Velcro, Cottonballs, Muse

EMC over Boston

Okay, so I know I have written before about my yoga teacher, Erica Magro Cahill, and how she says things that get stuck in my mind like a cotton ball clinging to Velcro, which then leads to a poem. Or ten. Usually about yoga, because, duh, yoga teacher. But not always. One turned out to be about Odysseus and two are meta, being about the ways in which the things she says end up with me writing and/or changing. Here is the beginning of a sestina; note the end words, which come from something she said back in December:

In the crash and tumult of the year’s end, hearing the heart’s

Voice is difficult, especially if it is a shy, halting voice

Unused to asserting itself. So many other things are louder:

Car engines, sirens, the mind insisting it’s more important than

Everything else. As in an echo chamber reverberating, the mind’s

Insidious messages bounce back and forth against the bony walls

Of the skull.

And here is part of the Odyssey poem based on her phrase: “The intimacy of a beating heart inside your beautiful skin…” The phrase “muscle hugging to bone” also comes from her.

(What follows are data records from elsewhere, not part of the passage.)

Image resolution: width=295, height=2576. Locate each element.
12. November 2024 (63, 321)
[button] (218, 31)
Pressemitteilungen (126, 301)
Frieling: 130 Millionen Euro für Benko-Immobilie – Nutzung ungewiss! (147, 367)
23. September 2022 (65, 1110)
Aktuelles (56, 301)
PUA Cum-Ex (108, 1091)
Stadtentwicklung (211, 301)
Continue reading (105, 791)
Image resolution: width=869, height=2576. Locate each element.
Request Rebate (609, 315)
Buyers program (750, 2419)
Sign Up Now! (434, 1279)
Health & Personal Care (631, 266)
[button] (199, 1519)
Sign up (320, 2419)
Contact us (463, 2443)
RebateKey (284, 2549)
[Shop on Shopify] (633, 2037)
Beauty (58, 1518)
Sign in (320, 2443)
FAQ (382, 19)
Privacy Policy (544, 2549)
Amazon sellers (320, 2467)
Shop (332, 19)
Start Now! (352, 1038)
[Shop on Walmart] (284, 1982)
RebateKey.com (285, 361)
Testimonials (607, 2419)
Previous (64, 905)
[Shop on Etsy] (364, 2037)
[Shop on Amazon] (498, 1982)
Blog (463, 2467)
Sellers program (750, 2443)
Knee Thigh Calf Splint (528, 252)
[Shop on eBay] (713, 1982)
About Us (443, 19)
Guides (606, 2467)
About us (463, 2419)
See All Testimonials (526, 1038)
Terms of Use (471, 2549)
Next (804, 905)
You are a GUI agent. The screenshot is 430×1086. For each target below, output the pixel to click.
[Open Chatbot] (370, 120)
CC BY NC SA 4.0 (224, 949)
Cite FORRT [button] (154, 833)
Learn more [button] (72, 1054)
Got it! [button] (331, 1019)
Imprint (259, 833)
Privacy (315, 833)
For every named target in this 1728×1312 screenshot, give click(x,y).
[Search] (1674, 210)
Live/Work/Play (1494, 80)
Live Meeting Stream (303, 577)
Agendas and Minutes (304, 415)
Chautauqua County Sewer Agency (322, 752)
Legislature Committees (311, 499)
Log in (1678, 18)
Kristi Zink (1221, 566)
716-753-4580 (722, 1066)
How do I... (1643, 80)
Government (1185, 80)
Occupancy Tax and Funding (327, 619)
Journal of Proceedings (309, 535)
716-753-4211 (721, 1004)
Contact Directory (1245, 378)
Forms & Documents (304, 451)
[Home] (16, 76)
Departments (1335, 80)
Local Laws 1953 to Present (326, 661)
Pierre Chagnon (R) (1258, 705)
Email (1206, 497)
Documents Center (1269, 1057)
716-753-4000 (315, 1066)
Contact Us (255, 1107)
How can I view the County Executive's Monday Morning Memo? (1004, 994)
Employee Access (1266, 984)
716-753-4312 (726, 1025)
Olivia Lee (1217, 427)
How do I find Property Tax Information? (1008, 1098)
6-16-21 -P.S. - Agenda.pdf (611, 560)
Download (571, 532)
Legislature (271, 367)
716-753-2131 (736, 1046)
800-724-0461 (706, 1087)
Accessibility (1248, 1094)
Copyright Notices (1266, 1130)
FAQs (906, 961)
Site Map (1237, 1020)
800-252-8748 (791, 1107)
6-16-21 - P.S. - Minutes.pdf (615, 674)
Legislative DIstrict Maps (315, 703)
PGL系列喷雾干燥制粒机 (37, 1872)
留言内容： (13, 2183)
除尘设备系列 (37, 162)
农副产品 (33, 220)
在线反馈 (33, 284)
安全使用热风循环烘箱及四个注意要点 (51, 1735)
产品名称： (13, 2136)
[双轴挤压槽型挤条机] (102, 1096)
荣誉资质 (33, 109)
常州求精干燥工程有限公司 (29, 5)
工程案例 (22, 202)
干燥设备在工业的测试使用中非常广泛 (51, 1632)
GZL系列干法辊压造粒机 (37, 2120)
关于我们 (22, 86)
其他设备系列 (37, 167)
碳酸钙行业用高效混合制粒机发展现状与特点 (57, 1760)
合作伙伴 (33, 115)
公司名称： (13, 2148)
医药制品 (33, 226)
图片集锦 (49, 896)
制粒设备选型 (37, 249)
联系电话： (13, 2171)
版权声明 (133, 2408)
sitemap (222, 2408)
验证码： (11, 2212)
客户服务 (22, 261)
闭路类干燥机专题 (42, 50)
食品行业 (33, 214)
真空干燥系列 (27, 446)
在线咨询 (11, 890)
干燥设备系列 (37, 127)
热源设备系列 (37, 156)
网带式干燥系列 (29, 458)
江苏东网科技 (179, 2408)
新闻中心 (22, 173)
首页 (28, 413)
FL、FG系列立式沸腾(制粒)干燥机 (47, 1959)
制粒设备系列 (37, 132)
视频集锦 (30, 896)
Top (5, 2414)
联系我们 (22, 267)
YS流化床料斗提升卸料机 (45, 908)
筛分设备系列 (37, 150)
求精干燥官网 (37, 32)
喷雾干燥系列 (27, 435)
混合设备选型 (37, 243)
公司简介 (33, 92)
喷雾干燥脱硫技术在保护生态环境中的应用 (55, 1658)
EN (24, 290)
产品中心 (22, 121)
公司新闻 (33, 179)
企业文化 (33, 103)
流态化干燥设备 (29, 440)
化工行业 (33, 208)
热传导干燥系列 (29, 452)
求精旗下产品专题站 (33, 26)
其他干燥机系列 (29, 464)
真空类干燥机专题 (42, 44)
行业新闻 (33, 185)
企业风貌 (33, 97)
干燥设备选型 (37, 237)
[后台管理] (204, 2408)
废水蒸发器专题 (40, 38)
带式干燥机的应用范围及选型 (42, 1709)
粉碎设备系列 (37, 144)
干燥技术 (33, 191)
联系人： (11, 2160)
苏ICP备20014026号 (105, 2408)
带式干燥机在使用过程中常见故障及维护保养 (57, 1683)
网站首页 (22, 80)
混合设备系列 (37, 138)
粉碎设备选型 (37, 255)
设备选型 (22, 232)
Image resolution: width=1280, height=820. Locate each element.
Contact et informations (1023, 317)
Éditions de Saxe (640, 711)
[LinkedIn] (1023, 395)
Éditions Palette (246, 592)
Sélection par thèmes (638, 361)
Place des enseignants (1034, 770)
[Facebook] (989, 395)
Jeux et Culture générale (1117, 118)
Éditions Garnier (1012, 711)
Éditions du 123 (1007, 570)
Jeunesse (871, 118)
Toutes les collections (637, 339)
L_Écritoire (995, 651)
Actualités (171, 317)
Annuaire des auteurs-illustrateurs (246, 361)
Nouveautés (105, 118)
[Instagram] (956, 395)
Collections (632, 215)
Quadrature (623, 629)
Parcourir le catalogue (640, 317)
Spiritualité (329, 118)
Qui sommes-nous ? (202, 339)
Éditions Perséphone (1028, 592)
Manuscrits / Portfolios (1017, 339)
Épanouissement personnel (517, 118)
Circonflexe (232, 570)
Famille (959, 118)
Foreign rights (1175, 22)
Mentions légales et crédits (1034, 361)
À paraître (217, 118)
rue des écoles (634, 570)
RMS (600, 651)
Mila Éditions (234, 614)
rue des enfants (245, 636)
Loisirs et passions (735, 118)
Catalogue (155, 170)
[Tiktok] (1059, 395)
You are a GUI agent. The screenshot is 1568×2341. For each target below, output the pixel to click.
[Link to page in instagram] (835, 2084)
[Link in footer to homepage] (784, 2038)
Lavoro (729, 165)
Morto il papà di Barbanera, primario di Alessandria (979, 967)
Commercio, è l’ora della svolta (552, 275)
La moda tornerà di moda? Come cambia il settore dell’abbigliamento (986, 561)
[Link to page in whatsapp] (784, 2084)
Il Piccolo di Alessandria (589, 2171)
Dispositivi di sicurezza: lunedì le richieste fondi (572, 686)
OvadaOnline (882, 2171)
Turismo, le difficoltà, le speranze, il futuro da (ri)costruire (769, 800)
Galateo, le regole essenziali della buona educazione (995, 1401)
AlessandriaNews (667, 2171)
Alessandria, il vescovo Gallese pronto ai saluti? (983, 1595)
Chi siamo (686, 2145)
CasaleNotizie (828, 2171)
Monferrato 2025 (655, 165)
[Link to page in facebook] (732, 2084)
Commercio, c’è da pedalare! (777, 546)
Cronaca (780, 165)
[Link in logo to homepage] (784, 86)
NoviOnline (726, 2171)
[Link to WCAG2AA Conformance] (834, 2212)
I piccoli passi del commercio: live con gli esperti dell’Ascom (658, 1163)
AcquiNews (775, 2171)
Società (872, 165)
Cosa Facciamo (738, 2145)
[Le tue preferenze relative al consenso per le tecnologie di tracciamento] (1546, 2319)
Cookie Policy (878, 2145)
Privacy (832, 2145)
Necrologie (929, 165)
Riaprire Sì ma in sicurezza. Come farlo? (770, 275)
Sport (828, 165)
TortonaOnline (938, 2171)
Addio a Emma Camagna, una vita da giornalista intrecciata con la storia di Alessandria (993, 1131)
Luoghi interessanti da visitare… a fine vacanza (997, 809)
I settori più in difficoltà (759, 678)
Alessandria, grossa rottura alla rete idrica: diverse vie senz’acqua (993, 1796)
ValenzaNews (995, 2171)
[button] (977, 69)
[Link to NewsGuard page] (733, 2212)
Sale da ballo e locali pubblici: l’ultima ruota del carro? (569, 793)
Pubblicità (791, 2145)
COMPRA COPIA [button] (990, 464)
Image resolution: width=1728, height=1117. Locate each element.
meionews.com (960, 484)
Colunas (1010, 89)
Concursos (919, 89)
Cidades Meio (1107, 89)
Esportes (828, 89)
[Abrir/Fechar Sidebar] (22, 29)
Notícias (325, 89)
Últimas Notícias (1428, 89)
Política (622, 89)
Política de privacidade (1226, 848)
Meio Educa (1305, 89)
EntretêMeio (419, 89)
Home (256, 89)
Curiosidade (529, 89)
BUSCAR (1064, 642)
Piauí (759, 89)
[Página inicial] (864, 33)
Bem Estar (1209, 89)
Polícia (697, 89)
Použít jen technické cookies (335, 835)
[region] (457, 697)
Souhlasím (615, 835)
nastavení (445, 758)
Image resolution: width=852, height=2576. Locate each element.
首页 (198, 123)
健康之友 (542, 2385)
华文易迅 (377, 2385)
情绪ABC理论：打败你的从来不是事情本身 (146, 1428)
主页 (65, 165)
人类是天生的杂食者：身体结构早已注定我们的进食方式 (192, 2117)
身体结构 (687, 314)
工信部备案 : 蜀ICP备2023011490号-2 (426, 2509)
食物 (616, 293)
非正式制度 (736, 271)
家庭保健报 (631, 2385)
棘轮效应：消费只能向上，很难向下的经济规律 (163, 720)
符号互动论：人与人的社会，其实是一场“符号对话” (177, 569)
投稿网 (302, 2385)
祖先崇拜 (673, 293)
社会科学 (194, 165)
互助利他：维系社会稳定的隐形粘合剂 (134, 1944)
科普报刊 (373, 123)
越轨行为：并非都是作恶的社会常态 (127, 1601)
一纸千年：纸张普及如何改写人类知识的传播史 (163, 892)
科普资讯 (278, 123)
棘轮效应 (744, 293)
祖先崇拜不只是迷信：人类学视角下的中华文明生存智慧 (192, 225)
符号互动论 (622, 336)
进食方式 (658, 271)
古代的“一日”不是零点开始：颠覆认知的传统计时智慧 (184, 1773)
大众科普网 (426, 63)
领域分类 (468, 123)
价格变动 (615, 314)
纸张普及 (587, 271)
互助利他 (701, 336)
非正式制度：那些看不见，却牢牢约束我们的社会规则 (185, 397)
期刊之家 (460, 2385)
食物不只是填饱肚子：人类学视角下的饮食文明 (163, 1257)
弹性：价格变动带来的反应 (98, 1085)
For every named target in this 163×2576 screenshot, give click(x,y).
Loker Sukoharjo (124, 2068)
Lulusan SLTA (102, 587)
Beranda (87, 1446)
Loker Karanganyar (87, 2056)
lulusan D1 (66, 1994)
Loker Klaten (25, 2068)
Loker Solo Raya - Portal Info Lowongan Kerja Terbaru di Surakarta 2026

The percussion of the human heart, its calm

And agitation, how it pushes blood through

The body, emotions through the mind. Just as

The x-ray bypassed skin to show muscle hugging

Bone, to introduce me to my trembling heart,

So too, sometimes, do the songs we sing

Bypass the outer shell, however beautiful,

To speak quiet comfort to the fearful, feral

Cornered self within another body contained

In skin, the reverse of Siren song.

And this, which I wrote last week:

Because of You, I Carry the Sky Everywhere with Me

for EMC

your phrases like cirrus clouds

belie the true weather

grey, it may be, and

cold or raw or wet

and roaring

but inside my head the weather is

clear, the sky robin’s egg

blue, traced with fragile willow

buds and yellow and

clean, like early summer

almost a year I have listened to

your wisdom, your poetry

scudding across my wide blue

mind, chased by gulls

who also desire

outside, everything vibrates, frantic,

tidal: few sail through serene,

sails up, prow unwavering

few speak of these things

clearly, or at all

I have tried to learn to speak of that

particular wind that drives me

how to sail through

the roar, not

your way, but mine

to offer the wisdom and passion

I have for this one

thing: the words

and the heart facing

sky, our only ship’s compass

Process: Notes on Competing Priorities

WaterhouseUlyssesButt

Okay, so yesterday I wrote a poem for which I am using the working title Odyssey, because it ended up being about Odysseus and Penelope. Let me unpack my process.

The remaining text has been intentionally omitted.